### Dataset content
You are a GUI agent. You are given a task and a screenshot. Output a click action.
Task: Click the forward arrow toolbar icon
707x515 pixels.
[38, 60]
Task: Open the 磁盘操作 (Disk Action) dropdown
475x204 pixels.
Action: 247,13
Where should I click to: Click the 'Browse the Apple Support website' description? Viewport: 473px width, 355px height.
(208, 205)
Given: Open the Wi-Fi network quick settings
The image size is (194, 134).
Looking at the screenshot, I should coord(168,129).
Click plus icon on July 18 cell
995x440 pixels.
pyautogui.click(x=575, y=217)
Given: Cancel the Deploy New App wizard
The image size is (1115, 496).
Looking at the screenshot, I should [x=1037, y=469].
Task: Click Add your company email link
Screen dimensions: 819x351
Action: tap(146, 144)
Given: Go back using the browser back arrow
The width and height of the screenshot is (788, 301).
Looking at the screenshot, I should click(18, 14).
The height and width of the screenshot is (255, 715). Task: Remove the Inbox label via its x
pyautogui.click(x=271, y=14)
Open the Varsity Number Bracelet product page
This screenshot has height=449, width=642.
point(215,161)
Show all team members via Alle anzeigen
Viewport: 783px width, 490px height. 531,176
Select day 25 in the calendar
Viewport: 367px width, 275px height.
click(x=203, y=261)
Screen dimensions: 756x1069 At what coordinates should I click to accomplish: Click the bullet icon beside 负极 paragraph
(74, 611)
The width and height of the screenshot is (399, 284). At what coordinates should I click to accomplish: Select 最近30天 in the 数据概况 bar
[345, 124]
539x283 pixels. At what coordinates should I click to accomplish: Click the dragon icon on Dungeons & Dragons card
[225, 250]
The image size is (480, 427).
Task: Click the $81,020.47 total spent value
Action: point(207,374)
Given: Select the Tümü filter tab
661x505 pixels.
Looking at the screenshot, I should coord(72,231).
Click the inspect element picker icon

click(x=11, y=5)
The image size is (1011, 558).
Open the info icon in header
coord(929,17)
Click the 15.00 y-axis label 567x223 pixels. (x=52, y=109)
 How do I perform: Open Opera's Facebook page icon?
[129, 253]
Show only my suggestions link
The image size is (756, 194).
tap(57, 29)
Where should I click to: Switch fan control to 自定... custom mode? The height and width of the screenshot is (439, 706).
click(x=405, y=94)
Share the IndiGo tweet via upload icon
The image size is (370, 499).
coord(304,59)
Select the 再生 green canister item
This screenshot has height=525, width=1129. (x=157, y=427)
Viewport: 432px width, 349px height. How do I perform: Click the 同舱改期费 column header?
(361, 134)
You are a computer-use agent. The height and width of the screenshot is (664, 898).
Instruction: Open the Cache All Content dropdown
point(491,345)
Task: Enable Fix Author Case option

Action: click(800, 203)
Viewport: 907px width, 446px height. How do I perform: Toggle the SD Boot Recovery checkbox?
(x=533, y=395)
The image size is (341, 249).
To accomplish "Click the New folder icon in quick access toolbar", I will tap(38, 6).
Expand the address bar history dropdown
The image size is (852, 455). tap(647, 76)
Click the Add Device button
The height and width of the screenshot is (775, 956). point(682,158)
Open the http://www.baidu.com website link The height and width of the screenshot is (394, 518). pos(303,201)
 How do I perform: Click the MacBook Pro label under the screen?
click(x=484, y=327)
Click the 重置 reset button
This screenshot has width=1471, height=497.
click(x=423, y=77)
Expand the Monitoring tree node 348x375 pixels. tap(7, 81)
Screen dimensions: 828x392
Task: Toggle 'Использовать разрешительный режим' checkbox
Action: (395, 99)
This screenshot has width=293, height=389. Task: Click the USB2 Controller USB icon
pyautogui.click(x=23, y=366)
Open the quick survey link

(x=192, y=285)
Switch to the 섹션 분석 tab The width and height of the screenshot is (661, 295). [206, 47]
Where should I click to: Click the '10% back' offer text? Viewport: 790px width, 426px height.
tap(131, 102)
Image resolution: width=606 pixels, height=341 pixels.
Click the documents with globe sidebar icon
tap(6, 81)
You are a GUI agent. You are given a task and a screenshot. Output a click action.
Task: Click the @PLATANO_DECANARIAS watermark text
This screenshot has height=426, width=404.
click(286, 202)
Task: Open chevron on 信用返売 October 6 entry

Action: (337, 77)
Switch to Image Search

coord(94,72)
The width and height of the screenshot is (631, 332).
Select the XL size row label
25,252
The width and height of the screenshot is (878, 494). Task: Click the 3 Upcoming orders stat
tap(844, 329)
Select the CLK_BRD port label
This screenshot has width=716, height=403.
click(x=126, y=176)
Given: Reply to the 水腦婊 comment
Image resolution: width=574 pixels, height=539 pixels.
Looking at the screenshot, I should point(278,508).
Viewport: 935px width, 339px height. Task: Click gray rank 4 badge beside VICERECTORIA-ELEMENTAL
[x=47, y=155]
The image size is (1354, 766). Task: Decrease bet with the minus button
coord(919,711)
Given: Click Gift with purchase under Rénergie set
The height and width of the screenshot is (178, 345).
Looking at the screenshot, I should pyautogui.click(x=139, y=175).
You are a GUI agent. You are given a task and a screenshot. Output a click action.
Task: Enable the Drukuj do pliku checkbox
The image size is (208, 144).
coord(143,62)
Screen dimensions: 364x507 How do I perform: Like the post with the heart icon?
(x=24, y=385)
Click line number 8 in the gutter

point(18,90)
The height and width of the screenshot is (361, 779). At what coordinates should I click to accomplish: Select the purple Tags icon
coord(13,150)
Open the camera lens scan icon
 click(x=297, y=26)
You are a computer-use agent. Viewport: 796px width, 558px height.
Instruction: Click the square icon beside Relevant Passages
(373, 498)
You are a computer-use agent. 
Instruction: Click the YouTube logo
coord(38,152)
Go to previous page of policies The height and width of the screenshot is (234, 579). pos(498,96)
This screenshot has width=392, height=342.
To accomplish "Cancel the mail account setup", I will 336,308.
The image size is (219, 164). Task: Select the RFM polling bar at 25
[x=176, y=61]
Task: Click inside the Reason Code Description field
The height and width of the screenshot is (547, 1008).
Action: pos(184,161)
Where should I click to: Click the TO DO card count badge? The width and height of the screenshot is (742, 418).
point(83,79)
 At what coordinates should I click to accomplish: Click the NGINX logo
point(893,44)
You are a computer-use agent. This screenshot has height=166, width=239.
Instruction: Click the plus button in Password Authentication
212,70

### Task objective
What is needed is a word-for-word restatement of all the data.

### Answer to the exercise
You are a GUI agent. You are given a task and a screenshot. Output a click action.
Task: Click the forward arrow toolbar icon
707x515 pixels.
[38, 60]
Task: Open the 磁盘操作 (Disk Action) dropdown
475x204 pixels.
Action: 247,13
Where should I click to: Click the 'Browse the Apple Support website' description? Viewport: 473px width, 355px height.
(208, 205)
Given: Open the Wi-Fi network quick settings
The image size is (194, 134).
Looking at the screenshot, I should coord(168,129).
Click plus icon on July 18 cell
995x440 pixels.
pyautogui.click(x=575, y=217)
Given: Cancel the Deploy New App wizard
The image size is (1115, 496).
Looking at the screenshot, I should [x=1037, y=469].
Task: Click Add your company email link
Screen dimensions: 819x351
Action: tap(146, 144)
Given: Go back using the browser back arrow
The width and height of the screenshot is (788, 301).
Looking at the screenshot, I should click(18, 14).
The height and width of the screenshot is (255, 715). Task: Remove the Inbox label via its x
pyautogui.click(x=271, y=14)
Open the Varsity Number Bracelet product page
This screenshot has height=449, width=642.
point(215,161)
Show all team members via Alle anzeigen
Viewport: 783px width, 490px height. 531,176
Select day 25 in the calendar
Viewport: 367px width, 275px height.
click(x=203, y=261)
Screen dimensions: 756x1069 At what coordinates should I click to accomplish: Click the bullet icon beside 负极 paragraph
(74, 611)
The width and height of the screenshot is (399, 284). At what coordinates should I click to accomplish: Select 最近30天 in the 数据概况 bar
[345, 124]
539x283 pixels. At what coordinates should I click to accomplish: Click the dragon icon on Dungeons & Dragons card
[225, 250]
The image size is (480, 427).
Task: Click the $81,020.47 total spent value
Action: point(207,374)
Given: Select the Tümü filter tab
661x505 pixels.
Looking at the screenshot, I should coord(72,231).
Click the inspect element picker icon

click(x=11, y=5)
The image size is (1011, 558).
Open the info icon in header
coord(929,17)
Click the 15.00 y-axis label 567x223 pixels. (x=52, y=109)
 How do I perform: Open Opera's Facebook page icon?
[129, 253]
Show only my suggestions link
The image size is (756, 194).
tap(57, 29)
Where should I click to: Switch fan control to 自定... custom mode? The height and width of the screenshot is (439, 706).
click(x=405, y=94)
Share the IndiGo tweet via upload icon
The image size is (370, 499).
coord(304,59)
Select the 再生 green canister item
This screenshot has height=525, width=1129. (x=157, y=427)
Viewport: 432px width, 349px height. How do I perform: Click the 同舱改期费 column header?
(361, 134)
You are a computer-use agent. The height and width of the screenshot is (664, 898).
Instruction: Open the Cache All Content dropdown
point(491,345)
Task: Enable Fix Author Case option

Action: click(800, 203)
Viewport: 907px width, 446px height. How do I perform: Toggle the SD Boot Recovery checkbox?
(x=533, y=395)
The image size is (341, 249).
To accomplish "Click the New folder icon in quick access toolbar", I will tap(38, 6).
Expand the address bar history dropdown
The image size is (852, 455). tap(647, 76)
Click the Add Device button
The height and width of the screenshot is (775, 956). point(682,158)
Open the http://www.baidu.com website link The height and width of the screenshot is (394, 518). pos(303,201)
 How do I perform: Click the MacBook Pro label under the screen?
click(x=484, y=327)
Click the 重置 reset button
This screenshot has width=1471, height=497.
click(x=423, y=77)
Expand the Monitoring tree node 348x375 pixels. tap(7, 81)
Screen dimensions: 828x392
Task: Toggle 'Использовать разрешительный режим' checkbox
Action: (395, 99)
This screenshot has width=293, height=389. Task: Click the USB2 Controller USB icon
pyautogui.click(x=23, y=366)
Open the quick survey link

(x=192, y=285)
Switch to the 섹션 분석 tab The width and height of the screenshot is (661, 295). [206, 47]
Where should I click to: Click the '10% back' offer text? Viewport: 790px width, 426px height.
tap(131, 102)
Image resolution: width=606 pixels, height=341 pixels.
Click the documents with globe sidebar icon
tap(6, 81)
You are a GUI agent. You are given a task and a screenshot. Output a click action.
Task: Click the @PLATANO_DECANARIAS watermark text
This screenshot has height=426, width=404.
click(286, 202)
Task: Open chevron on 信用返売 October 6 entry

Action: (337, 77)
Switch to Image Search

coord(94,72)
The width and height of the screenshot is (631, 332).
Select the XL size row label
25,252
The width and height of the screenshot is (878, 494). Task: Click the 3 Upcoming orders stat
tap(844, 329)
Select the CLK_BRD port label
This screenshot has width=716, height=403.
click(x=126, y=176)
Given: Reply to the 水腦婊 comment
Image resolution: width=574 pixels, height=539 pixels.
Looking at the screenshot, I should point(278,508).
Viewport: 935px width, 339px height. Task: Click gray rank 4 badge beside VICERECTORIA-ELEMENTAL
[x=47, y=155]
The image size is (1354, 766). Task: Decrease bet with the minus button
coord(919,711)
Given: Click Gift with purchase under Rénergie set
The height and width of the screenshot is (178, 345).
Looking at the screenshot, I should pyautogui.click(x=139, y=175).
You are a GUI agent. You are given a task and a screenshot. Output a click action.
Task: Enable the Drukuj do pliku checkbox
The image size is (208, 144).
coord(143,62)
Screen dimensions: 364x507 How do I perform: Like the post with the heart icon?
(x=24, y=385)
Click line number 8 in the gutter

point(18,90)
The height and width of the screenshot is (361, 779). At what coordinates should I click to accomplish: Select the purple Tags icon
coord(13,150)
Open the camera lens scan icon
 click(x=297, y=26)
You are a computer-use agent. Viewport: 796px width, 558px height.
Instruction: Click the square icon beside Relevant Passages
(373, 498)
You are a computer-use agent. 
Instruction: Click the YouTube logo
coord(38,152)
Go to previous page of policies The height and width of the screenshot is (234, 579). pos(498,96)
This screenshot has width=392, height=342.
To accomplish "Cancel the mail account setup", I will 336,308.
The image size is (219, 164). Task: Select the RFM polling bar at 25
[x=176, y=61]
Task: Click inside the Reason Code Description field
The height and width of the screenshot is (547, 1008).
Action: pos(184,161)
Where should I click to: Click the TO DO card count badge? The width and height of the screenshot is (742, 418).
point(83,79)
 At what coordinates should I click to accomplish: Click the NGINX logo
point(893,44)
You are a computer-use agent. This screenshot has height=166, width=239.
Instruction: Click the plus button in Password Authentication
212,70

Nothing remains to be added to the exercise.